* **PROMPT**: Even where a line looks wrong, copy it exactly and include every entry.

* **DATASET EXTRACT**:
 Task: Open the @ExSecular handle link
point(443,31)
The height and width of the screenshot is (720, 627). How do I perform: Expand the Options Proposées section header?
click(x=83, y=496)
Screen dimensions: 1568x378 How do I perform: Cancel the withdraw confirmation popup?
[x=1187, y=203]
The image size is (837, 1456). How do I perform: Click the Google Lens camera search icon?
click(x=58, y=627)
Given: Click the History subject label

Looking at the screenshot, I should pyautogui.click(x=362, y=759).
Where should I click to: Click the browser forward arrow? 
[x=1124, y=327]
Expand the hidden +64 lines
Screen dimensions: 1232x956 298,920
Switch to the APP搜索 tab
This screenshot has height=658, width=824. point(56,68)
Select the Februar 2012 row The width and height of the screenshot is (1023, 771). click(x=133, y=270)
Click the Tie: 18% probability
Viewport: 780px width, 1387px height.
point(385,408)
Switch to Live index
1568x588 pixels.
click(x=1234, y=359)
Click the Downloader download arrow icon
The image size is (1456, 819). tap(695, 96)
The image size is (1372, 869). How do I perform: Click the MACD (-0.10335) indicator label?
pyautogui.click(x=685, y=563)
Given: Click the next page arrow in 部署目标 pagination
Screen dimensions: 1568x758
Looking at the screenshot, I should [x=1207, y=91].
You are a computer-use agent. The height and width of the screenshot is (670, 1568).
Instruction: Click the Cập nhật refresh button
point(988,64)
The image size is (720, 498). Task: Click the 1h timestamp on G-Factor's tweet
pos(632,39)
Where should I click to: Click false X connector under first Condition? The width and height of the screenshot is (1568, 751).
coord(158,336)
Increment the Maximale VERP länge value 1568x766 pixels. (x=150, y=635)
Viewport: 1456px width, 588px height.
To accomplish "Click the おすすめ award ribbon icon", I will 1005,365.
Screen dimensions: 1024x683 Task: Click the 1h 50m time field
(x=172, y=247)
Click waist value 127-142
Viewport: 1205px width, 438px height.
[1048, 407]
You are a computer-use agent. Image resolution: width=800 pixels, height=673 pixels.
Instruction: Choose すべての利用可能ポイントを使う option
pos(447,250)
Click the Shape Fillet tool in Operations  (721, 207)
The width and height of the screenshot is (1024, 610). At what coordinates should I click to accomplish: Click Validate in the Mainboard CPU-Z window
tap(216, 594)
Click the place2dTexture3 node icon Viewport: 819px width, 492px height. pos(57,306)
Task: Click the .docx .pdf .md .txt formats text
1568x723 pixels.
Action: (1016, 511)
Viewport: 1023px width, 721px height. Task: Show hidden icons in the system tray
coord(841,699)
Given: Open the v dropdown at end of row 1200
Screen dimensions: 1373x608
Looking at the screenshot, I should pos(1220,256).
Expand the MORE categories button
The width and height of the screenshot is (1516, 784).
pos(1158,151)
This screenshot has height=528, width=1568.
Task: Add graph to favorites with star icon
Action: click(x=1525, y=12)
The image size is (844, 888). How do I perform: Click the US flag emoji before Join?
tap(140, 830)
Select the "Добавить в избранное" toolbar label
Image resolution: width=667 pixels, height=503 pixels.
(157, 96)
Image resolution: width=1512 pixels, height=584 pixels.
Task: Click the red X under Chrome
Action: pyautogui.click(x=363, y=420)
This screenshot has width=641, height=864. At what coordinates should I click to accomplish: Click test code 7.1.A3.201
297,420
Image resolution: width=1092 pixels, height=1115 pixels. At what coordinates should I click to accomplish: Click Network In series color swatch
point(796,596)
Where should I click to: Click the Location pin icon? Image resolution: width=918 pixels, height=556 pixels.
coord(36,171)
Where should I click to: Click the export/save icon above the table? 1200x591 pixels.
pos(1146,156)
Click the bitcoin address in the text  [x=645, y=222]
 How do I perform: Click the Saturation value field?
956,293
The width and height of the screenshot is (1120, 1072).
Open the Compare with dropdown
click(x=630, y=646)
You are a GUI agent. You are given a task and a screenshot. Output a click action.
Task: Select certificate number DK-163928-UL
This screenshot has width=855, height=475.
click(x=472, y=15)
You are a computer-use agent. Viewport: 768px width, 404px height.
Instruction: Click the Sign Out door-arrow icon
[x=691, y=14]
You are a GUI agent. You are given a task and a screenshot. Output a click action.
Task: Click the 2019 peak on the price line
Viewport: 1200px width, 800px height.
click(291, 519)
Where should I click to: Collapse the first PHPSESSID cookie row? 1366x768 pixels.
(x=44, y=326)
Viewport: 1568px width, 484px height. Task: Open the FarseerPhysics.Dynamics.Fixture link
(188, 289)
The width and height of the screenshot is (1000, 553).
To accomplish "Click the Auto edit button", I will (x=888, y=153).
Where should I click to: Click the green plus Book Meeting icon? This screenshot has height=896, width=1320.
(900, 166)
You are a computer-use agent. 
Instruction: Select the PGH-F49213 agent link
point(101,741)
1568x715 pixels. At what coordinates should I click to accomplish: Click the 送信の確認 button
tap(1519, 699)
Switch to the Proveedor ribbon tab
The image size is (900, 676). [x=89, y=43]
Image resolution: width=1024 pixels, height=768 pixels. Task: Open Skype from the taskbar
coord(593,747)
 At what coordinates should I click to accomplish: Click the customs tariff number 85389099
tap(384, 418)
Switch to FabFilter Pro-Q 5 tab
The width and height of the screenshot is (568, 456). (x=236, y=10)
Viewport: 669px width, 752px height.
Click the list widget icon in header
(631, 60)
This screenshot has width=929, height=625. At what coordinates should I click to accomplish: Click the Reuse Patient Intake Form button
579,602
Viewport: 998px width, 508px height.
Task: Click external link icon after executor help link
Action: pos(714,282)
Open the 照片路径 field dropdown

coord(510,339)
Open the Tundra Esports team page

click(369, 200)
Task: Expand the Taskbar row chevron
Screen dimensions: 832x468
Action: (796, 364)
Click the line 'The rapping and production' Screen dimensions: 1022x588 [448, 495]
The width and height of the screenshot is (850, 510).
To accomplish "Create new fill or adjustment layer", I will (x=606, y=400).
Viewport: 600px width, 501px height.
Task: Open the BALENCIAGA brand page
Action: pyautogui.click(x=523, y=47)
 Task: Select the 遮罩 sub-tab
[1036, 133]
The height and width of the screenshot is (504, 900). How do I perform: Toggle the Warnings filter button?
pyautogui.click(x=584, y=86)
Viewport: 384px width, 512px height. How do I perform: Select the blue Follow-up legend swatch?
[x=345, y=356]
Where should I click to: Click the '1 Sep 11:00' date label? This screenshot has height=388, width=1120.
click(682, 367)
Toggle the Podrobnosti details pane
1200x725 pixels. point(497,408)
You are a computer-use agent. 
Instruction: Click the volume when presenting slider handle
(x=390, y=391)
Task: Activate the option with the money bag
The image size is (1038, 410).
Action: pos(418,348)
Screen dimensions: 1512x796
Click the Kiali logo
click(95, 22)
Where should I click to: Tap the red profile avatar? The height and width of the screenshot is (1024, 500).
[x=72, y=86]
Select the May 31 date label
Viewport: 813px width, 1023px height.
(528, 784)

* **SOLUTION TO THE EXERCISE**:
 Task: Open the @ExSecular handle link
point(443,31)
The height and width of the screenshot is (720, 627). How do I perform: Expand the Options Proposées section header?
click(x=83, y=496)
Screen dimensions: 1568x378 How do I perform: Cancel the withdraw confirmation popup?
[x=1187, y=203]
The image size is (837, 1456). How do I perform: Click the Google Lens camera search icon?
click(x=58, y=627)
Given: Click the History subject label

Looking at the screenshot, I should pyautogui.click(x=362, y=759).
Where should I click to: Click the browser forward arrow? 
[x=1124, y=327]
Expand the hidden +64 lines
Screen dimensions: 1232x956 298,920
Switch to the APP搜索 tab
This screenshot has height=658, width=824. point(56,68)
Select the Februar 2012 row The width and height of the screenshot is (1023, 771). click(x=133, y=270)
Click the Tie: 18% probability
Viewport: 780px width, 1387px height.
point(385,408)
Switch to Live index
1568x588 pixels.
click(x=1234, y=359)
Click the Downloader download arrow icon
The image size is (1456, 819). tap(695, 96)
The image size is (1372, 869). How do I perform: Click the MACD (-0.10335) indicator label?
pyautogui.click(x=685, y=563)
Given: Click the next page arrow in 部署目标 pagination
Screen dimensions: 1568x758
Looking at the screenshot, I should [x=1207, y=91].
You are a computer-use agent. The height and width of the screenshot is (670, 1568).
Instruction: Click the Cập nhật refresh button
point(988,64)
The image size is (720, 498). Task: Click the 1h timestamp on G-Factor's tweet
pos(632,39)
Where should I click to: Click false X connector under first Condition? The width and height of the screenshot is (1568, 751).
coord(158,336)
Increment the Maximale VERP länge value 1568x766 pixels. (x=150, y=635)
Viewport: 1456px width, 588px height.
To accomplish "Click the おすすめ award ribbon icon", I will 1005,365.
Screen dimensions: 1024x683 Task: Click the 1h 50m time field
(x=172, y=247)
Click waist value 127-142
Viewport: 1205px width, 438px height.
[1048, 407]
You are a computer-use agent. Image resolution: width=800 pixels, height=673 pixels.
Instruction: Choose すべての利用可能ポイントを使う option
pos(447,250)
Click the Shape Fillet tool in Operations  (721, 207)
The width and height of the screenshot is (1024, 610). At what coordinates should I click to accomplish: Click Validate in the Mainboard CPU-Z window
tap(216, 594)
Click the place2dTexture3 node icon Viewport: 819px width, 492px height. pos(57,306)
Task: Click the .docx .pdf .md .txt formats text
1568x723 pixels.
Action: (1016, 511)
Viewport: 1023px width, 721px height. Task: Show hidden icons in the system tray
coord(841,699)
Given: Open the v dropdown at end of row 1200
Screen dimensions: 1373x608
Looking at the screenshot, I should pos(1220,256).
Expand the MORE categories button
The width and height of the screenshot is (1516, 784).
pos(1158,151)
This screenshot has height=528, width=1568.
Task: Add graph to favorites with star icon
Action: click(x=1525, y=12)
The image size is (844, 888). How do I perform: Click the US flag emoji before Join?
tap(140, 830)
Select the "Добавить в избранное" toolbar label
Image resolution: width=667 pixels, height=503 pixels.
(157, 96)
Image resolution: width=1512 pixels, height=584 pixels.
Task: Click the red X under Chrome
Action: pyautogui.click(x=363, y=420)
This screenshot has width=641, height=864. At what coordinates should I click to accomplish: Click test code 7.1.A3.201
297,420
Image resolution: width=1092 pixels, height=1115 pixels. At what coordinates should I click to accomplish: Click Network In series color swatch
point(796,596)
Where should I click to: Click the Location pin icon? Image resolution: width=918 pixels, height=556 pixels.
coord(36,171)
Where should I click to: Click the export/save icon above the table? 1200x591 pixels.
pos(1146,156)
Click the bitcoin address in the text  [x=645, y=222]
 How do I perform: Click the Saturation value field?
956,293
The width and height of the screenshot is (1120, 1072).
Open the Compare with dropdown
click(x=630, y=646)
You are a GUI agent. You are given a task and a screenshot. Output a click action.
Task: Select certificate number DK-163928-UL
This screenshot has width=855, height=475.
click(x=472, y=15)
You are a computer-use agent. Viewport: 768px width, 404px height.
Instruction: Click the Sign Out door-arrow icon
[x=691, y=14]
You are a GUI agent. You are given a task and a screenshot. Output a click action.
Task: Click the 2019 peak on the price line
Viewport: 1200px width, 800px height.
click(291, 519)
Where should I click to: Collapse the first PHPSESSID cookie row? 1366x768 pixels.
(x=44, y=326)
Viewport: 1568px width, 484px height. Task: Open the FarseerPhysics.Dynamics.Fixture link
(188, 289)
The width and height of the screenshot is (1000, 553).
To accomplish "Click the Auto edit button", I will (x=888, y=153).
Where should I click to: Click the green plus Book Meeting icon? This screenshot has height=896, width=1320.
(900, 166)
You are a computer-use agent. 
Instruction: Select the PGH-F49213 agent link
point(101,741)
1568x715 pixels. At what coordinates should I click to accomplish: Click the 送信の確認 button
tap(1519, 699)
Switch to the Proveedor ribbon tab
The image size is (900, 676). [x=89, y=43]
Image resolution: width=1024 pixels, height=768 pixels. Task: Open Skype from the taskbar
coord(593,747)
 At what coordinates should I click to accomplish: Click the customs tariff number 85389099
tap(384, 418)
Switch to FabFilter Pro-Q 5 tab
The width and height of the screenshot is (568, 456). (x=236, y=10)
Viewport: 669px width, 752px height.
Click the list widget icon in header
(631, 60)
This screenshot has width=929, height=625. At what coordinates should I click to accomplish: Click the Reuse Patient Intake Form button
579,602
Viewport: 998px width, 508px height.
Task: Click external link icon after executor help link
Action: pos(714,282)
Open the 照片路径 field dropdown

coord(510,339)
Open the Tundra Esports team page

click(369, 200)
Task: Expand the Taskbar row chevron
Screen dimensions: 832x468
Action: (796, 364)
Click the line 'The rapping and production' Screen dimensions: 1022x588 [448, 495]
The width and height of the screenshot is (850, 510).
To accomplish "Create new fill or adjustment layer", I will (x=606, y=400).
Viewport: 600px width, 501px height.
Task: Open the BALENCIAGA brand page
Action: pyautogui.click(x=523, y=47)
 Task: Select the 遮罩 sub-tab
[1036, 133]
The height and width of the screenshot is (504, 900). How do I perform: Toggle the Warnings filter button?
pyautogui.click(x=584, y=86)
Viewport: 384px width, 512px height. How do I perform: Select the blue Follow-up legend swatch?
[x=345, y=356]
Where should I click to: Click the '1 Sep 11:00' date label? This screenshot has height=388, width=1120.
click(682, 367)
Toggle the Podrobnosti details pane
1200x725 pixels. point(497,408)
You are a computer-use agent. 
Instruction: Click the volume when presenting slider handle
(x=390, y=391)
Task: Activate the option with the money bag
The image size is (1038, 410).
Action: pos(418,348)
Screen dimensions: 1512x796
Click the Kiali logo
click(95, 22)
Where should I click to: Tap the red profile avatar? The height and width of the screenshot is (1024, 500).
[x=72, y=86]
Select the May 31 date label
Viewport: 813px width, 1023px height.
(528, 784)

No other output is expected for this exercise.